HELSINKI, Finland--(BUSINESS WIRE)--TILT Biotherapeutics, a clinical-stage biotechnology company developing cancer immunotherapeutics, today announced a clinical trial collaboration agreement with MSD, a premier research-intensive biopharmaceutical company, to evaluate TILT’s adenoviral cancer immunotherapy TILT-123, a dual cytokine armed oncolytic adenovirus, in combination with KEYTRUDA® (pembrolizumab), MSD’s anti-PD-1 therapy, in a Phase I dose escalation trial in platinum resistant or refractory ovarian cancer.
The trial will include 15 to 30 patients and will be led by Dr. Matt Block at Mayo Clinic (Minnesota, USA). During the first month of the trial, patients will receive TILT-123 monotherapy, and thereafter consecutive treatments of TILT-123 in conjunction with pembrolizumab. The trial’s objective is to evaluate the safety and efficacy of TILT-123 in combination with pembrolizumab and is designed to also deliver insights about the mechanism of action of TILT-123 in humans.
A Phase I trial with TILT-123 conducted in Europe showed no serious adverse events when used as a monotherapy or in combination with tumour infiltrating lymphocytes (TILs) at the first dose level (1) and has now progressed to the second dose level.
TILT Biotherapeutics’ CEO, Akseli Hemminki, a biotech entrepreneur and cancer clinician who has personally treated almost 300 patients with ten different oncolytic viruses, said, “There is a pressing need for a therapy to address platinum refractory ovarian cancer. The heart of our approach revolves around the use of oncolytic adenoviruses armed with cytokines to boost the patient’s immune response towards the tumor, enabling it to find and destroy cancer cells. We are delighted to be working with MSD to progress our lead candidate, TILT-123, towards the clinic in combination with its breakthrough immunotherapy KEYTRUDA.”
About TILT Biotherapeutics
TILT Biotherapeutics is a clinical-stage biotechnology company developing cancer therapeutics based on its proprietary oncolytic adenoviruses armed with molecules including cytokines that can stimulate, or suppress, T cells.
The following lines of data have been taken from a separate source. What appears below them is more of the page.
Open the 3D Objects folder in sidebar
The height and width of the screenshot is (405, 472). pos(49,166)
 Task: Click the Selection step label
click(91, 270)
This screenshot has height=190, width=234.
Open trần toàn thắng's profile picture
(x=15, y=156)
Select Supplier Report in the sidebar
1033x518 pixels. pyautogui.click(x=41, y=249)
The company’s patented TILT® technology, which can be delivered locally and systemically, modifies the tumor microenvironment and eliminates its ability to suppress immune responses to cancer, thereby enhancing T-cell therapies such as checkpoint inhibitors and CAR T therapies. TILT’s lead asset, TILT-123, is a 5/3 chimeric serotype adenovirus armed with two human cytokines; TNF alpha and IL-2. TILT-123 has demonstrated a 100% response rate in pre-clinical cancer models in vivo.
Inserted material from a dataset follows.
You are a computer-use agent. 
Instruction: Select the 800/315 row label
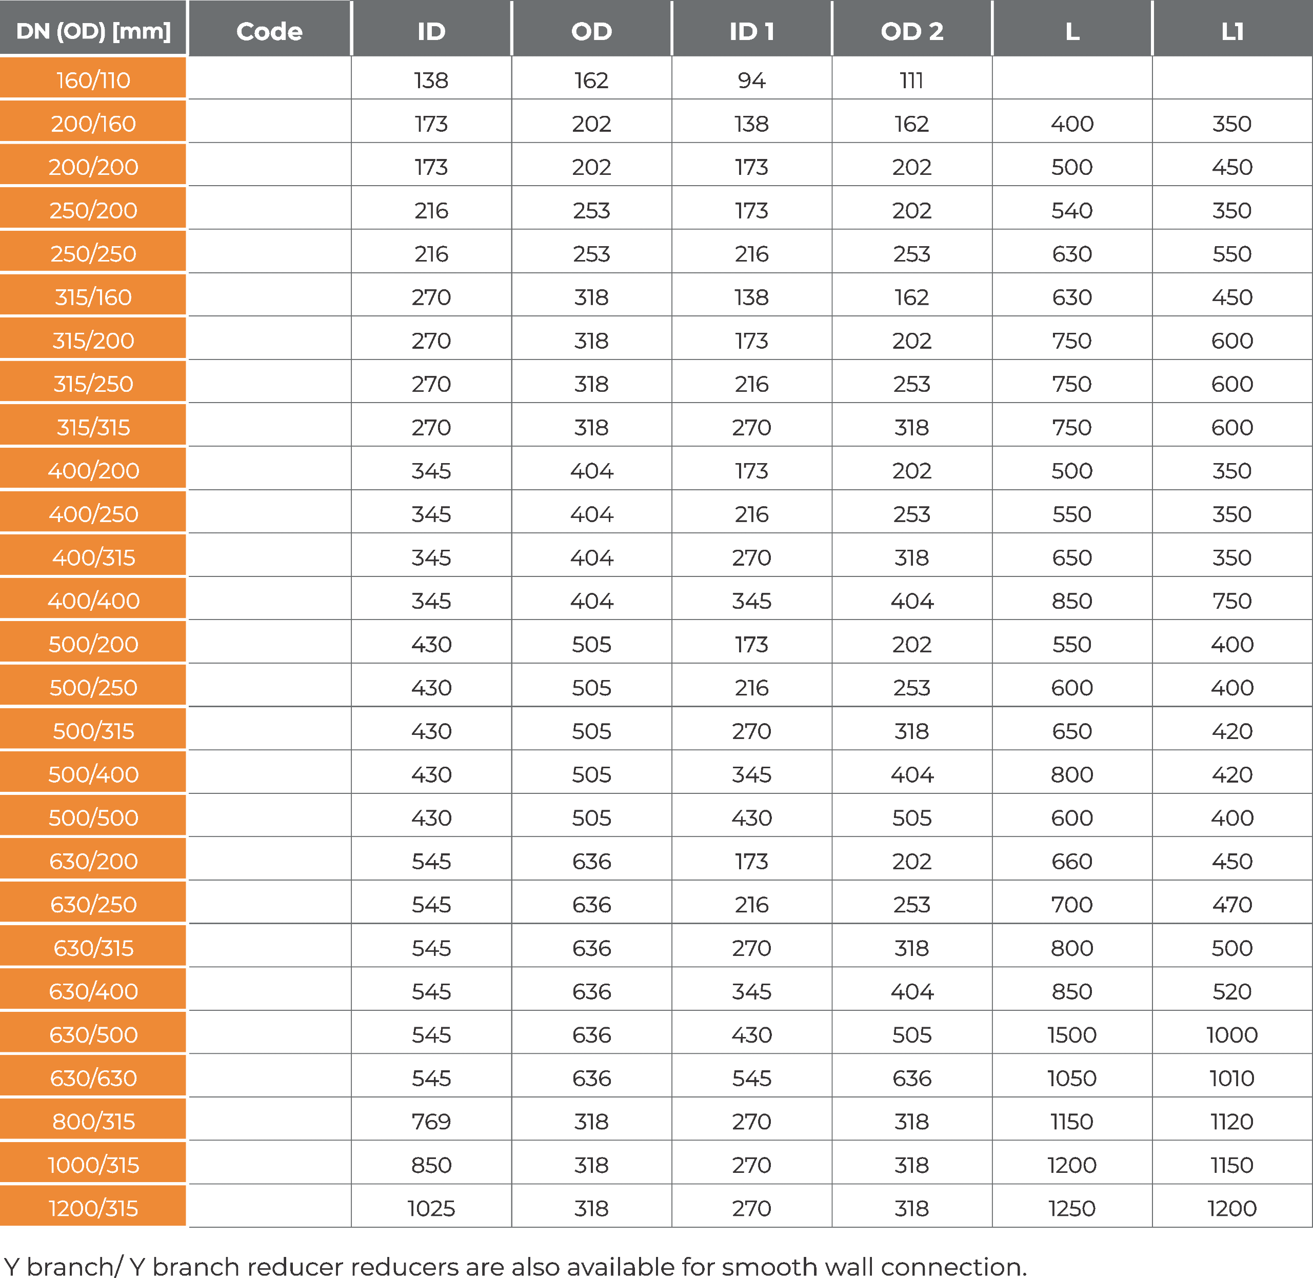click(x=93, y=1120)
Based in Helsinki, Finland, the company was established in 2013 as a spin-out from the University of Helsinki. It has funding from Lifeline Ventures, angel investors, Business Finland, and the European Innovation Council (EIC). The Company’s pioneering approach has been recognised by industry leaders and it has established partnerships for the development and commercialization of TILT’s proprietary oncolytic virus TILT-123.
KEYTRUDA® is a registered trademark of Merck Sharp & Dohme Corp., a subsidiary of Merck & Co., Inc., Kenilworth, NJ, USA.